ZFS Snapshots Send/Recv & Compression

Notice: Page may contain affiliate links for which we may earn a small commission through services like Amazon Affiliates or Skimlinks.

T_Minus

Build. Break. Fix. Repeat
Feb 15, 2015
7,641
2,058
113
Those of you who use ZFS Send/Receive what's the most efficient compression you've done on the snaps before you send them?

Just bzip and go or worth actually testing different options here?

Is this still effective on a zfs dataset utilizing lz4 or other compression already?
 

T_Minus

Build. Break. Fix. Repeat
Feb 15, 2015
7,641
2,058
113
Oracle Docs

If you need to store many copies, consider compressing a ZFS snapshot stream representation with the gzip command.

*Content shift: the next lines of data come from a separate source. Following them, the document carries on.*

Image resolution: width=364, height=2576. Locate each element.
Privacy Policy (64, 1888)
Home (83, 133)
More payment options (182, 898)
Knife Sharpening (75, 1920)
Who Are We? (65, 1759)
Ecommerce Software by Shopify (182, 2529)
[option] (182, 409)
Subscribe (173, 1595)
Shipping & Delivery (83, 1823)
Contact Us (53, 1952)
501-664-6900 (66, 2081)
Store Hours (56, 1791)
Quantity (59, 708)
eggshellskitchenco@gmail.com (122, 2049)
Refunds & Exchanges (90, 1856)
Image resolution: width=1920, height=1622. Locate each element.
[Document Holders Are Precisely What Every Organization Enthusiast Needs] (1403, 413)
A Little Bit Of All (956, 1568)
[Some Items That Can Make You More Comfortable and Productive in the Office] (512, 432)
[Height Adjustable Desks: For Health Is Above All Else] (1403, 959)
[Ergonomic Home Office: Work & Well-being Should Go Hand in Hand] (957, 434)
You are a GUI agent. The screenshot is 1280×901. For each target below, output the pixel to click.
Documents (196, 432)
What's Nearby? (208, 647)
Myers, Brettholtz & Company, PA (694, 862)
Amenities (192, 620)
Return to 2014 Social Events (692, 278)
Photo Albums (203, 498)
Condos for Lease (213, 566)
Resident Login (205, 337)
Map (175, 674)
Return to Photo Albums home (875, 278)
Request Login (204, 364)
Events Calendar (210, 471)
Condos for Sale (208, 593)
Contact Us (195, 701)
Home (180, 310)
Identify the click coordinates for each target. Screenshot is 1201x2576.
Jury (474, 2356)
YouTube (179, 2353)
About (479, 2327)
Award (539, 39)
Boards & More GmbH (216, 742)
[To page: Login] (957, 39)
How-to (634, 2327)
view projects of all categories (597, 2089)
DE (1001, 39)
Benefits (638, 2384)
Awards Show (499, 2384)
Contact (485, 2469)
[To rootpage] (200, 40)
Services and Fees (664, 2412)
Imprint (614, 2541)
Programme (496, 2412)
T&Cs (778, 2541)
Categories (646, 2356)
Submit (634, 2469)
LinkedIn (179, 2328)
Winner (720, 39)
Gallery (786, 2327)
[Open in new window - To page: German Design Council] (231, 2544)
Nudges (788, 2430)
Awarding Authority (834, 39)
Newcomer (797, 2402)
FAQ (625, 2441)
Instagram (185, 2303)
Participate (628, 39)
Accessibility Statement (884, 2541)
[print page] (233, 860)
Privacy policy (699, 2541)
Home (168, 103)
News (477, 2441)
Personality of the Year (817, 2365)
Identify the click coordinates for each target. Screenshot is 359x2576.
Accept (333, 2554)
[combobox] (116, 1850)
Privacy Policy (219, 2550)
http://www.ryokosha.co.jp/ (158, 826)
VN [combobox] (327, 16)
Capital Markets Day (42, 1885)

For example:

# zfs send pool/fs@snap | gzip > backupfile.gz
 

Monoman

Active Member
Oct 16, 2013
410
160
43
nice! I will be doing the same tests myself. Once zfsend makes it into the GUI.
 

T_Minus

Build. Break. Fix. Repeat
Feb 15, 2015
7,641
2,058
113
@niekbergboer thanks I'll look into that!

@Monoman it's literally 2 lines of code, one for the snap one for the send with piped ssh/receive for the other machine. If you're just sending it to another pool on the same system just output the file (gz, bz, etc) to the other pool location like the example above after creating the snap. Obviously if you want to do more complex things or transfer multiple zfs fs it's gonna take a few more rows or pipes.

I told myself this time I was going to spend enough time with snap/send/receive to actually have a better understanding of how the fs stores the snaps, utilization/affect on other files/snaps, most efficient since bandwidth is limited, etc... The Oracle pages and other examples/explanations make it easier to grasp.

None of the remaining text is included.